Songs in the Key of Death by JG Faherty
Lvp Publications (October 3, 2023)
148 pages; $16.99 hardcover; $9.99 paperback
Reviewed by Joshua Gage
A life-long resident of New York’s haunted Hudson Valley, JG Faherty is the author of 19 books and more than 85 short stories, and he’s been a finalist for both the Bram Stoker Award (2x) and ITW Thriller Award. Songs in the Key of Death arrives ready to entertain horror poetry readers.
In his introduction, Faherty admits to not being a poet nor to focusing on writing poetry. This leads to a poetic style this is rich with prosaic description and narrative. For example, the poem “Groundhog Day in Hell” relates the narrative of people in Hell reliving the same life over and over. The poem begins:
In horror’s lair we found ourselves
Naked, lost, abandoned; memories erased
In darkness lying on the ground
Injured, cold, and bleeding; awareness gone
The adjectives are heavy here, and the imagery is more abstract in favor of the narrative and the overall tone of the piece. Faherty is clearly leaning into prose techniques and craft in his poetry, which many horror readers will find both scary and comfortable at the same time.
Furthermore, Faherty taps into some Imagism within other poems. If the idea of Imagism is that a direct treatment or description of an object or thing is enough to produce an emotion in the reader, then Faherty’s images and poems are aiming to use that to produce fear. Take, for example, the opening lines to “Jelly,”:
Lying on the sand
Soft, deflated
Clear blobs of jelly
Filled with death
Radiating lines
So faint, so tiny
Filaments and canals
Tentacles like string
Nothing is happening in these lines. The jelly is simply being presented to us in the hopes of scaring us, and for many readers, that will absolutely be enough. This is a 20th century poetry technique that is very effective when used well, and Faherty is working to use it scare his readers.

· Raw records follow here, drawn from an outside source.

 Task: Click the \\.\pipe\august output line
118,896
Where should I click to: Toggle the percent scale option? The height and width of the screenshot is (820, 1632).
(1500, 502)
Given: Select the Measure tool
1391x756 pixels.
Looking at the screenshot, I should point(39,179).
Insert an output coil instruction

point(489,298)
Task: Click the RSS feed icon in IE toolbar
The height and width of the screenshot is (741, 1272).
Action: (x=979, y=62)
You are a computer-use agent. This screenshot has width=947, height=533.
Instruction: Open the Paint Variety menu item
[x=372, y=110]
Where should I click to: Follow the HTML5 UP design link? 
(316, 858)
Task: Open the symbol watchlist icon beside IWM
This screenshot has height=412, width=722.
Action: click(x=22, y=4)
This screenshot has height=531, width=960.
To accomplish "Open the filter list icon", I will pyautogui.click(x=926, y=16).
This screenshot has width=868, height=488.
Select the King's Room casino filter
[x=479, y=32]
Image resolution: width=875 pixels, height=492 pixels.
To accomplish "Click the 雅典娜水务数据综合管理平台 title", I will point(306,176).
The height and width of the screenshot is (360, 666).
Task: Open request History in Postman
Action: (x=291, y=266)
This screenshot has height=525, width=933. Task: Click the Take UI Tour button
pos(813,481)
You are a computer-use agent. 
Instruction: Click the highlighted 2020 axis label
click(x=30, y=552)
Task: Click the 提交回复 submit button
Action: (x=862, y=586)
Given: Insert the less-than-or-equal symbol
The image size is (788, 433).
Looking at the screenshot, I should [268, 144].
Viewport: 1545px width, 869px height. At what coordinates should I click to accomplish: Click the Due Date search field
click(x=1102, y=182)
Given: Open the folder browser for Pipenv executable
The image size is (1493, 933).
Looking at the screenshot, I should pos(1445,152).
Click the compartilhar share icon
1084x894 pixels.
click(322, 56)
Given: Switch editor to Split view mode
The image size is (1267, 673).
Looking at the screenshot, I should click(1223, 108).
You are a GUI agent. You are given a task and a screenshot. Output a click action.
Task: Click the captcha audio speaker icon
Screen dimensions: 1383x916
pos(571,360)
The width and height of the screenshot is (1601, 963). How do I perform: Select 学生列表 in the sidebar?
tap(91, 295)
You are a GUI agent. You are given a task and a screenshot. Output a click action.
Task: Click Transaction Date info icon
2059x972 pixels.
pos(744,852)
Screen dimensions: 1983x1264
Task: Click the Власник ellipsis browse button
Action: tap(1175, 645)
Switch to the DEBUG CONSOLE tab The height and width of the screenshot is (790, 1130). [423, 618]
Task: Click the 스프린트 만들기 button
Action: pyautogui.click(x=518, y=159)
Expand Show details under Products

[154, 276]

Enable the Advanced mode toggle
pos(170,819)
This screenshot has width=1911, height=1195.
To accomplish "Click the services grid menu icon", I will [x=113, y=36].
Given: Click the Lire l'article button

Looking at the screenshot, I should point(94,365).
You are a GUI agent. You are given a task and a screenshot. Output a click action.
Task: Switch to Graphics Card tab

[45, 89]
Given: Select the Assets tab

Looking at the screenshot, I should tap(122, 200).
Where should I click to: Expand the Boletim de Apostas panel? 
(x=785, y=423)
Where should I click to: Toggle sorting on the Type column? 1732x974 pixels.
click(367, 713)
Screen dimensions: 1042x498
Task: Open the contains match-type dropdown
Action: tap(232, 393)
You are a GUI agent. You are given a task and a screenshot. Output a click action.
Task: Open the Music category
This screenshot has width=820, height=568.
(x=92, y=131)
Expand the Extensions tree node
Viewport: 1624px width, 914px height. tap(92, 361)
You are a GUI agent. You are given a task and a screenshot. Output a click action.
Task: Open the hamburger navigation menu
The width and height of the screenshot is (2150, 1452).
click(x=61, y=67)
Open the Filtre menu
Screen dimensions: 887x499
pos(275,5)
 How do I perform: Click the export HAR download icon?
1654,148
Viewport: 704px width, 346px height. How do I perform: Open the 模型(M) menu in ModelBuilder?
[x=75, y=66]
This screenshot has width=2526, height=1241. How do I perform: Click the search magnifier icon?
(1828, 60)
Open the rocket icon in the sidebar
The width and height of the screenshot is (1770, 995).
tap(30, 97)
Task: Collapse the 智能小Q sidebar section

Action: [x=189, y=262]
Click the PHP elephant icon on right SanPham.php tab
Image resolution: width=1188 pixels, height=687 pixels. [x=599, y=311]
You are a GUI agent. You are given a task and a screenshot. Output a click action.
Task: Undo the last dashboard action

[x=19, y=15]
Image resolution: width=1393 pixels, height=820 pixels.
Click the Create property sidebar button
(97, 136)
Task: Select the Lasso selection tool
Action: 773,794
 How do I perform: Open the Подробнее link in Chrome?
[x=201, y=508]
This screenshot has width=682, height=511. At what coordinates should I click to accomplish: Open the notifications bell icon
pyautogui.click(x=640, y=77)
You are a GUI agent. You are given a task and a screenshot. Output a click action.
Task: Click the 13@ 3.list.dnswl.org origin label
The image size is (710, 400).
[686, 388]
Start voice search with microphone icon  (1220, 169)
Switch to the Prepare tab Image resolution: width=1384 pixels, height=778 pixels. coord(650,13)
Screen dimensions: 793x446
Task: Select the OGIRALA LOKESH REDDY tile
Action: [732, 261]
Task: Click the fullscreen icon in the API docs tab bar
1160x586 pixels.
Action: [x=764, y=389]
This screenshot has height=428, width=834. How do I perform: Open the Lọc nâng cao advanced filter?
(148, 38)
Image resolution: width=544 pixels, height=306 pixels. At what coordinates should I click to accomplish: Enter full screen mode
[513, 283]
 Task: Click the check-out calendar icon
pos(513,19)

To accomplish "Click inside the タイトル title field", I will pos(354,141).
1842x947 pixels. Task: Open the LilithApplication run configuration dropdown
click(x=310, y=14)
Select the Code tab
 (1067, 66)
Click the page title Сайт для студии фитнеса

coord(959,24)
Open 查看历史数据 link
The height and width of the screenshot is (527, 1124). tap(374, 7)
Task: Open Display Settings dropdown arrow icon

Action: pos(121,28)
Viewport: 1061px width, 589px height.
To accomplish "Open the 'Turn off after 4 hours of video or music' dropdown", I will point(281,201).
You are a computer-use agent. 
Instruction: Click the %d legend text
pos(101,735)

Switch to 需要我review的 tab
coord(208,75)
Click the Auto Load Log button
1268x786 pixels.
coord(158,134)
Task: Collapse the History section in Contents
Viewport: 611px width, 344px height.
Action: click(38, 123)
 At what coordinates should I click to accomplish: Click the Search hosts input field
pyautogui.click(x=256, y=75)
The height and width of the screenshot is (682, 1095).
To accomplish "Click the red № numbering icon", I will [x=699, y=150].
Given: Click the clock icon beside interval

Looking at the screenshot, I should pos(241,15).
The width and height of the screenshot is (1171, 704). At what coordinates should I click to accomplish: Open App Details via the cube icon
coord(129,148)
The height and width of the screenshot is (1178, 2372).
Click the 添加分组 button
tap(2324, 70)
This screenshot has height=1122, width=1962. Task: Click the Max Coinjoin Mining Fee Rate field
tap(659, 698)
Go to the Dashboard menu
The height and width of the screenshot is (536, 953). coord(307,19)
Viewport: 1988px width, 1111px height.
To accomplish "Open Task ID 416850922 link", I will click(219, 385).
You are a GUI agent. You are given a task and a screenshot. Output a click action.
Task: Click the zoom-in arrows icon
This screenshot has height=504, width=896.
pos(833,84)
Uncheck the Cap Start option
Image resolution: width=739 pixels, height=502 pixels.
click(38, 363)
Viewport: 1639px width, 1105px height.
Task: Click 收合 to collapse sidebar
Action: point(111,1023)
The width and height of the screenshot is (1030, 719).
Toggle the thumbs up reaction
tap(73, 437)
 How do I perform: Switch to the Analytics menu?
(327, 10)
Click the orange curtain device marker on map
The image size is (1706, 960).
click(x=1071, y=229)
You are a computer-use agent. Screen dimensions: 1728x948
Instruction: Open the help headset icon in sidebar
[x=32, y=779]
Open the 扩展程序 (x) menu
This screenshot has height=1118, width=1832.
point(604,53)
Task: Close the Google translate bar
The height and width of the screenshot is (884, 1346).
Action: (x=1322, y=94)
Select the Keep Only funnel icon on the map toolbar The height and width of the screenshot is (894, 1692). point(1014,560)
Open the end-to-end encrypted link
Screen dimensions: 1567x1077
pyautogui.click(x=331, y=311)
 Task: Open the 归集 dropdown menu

Overall, Songs in the Key of Death is exactly what it sets out to be. This is a collection of poetry, most of which were written over a two year span, by a fiction writer dipping his pen into the ink of poetry to see what spills out. Many of the poems are rich with description and narrative, and horror readers looking for that style of poetry will not be disappointed. Faherty has had some success selling and publishing these poems online, and he is building off of that success into a full-length collection. Any horror readers who are fans of prosaic, descriptive, narrative poetry will thoroughly enjoy this collection and should absolutely snag it for their collection.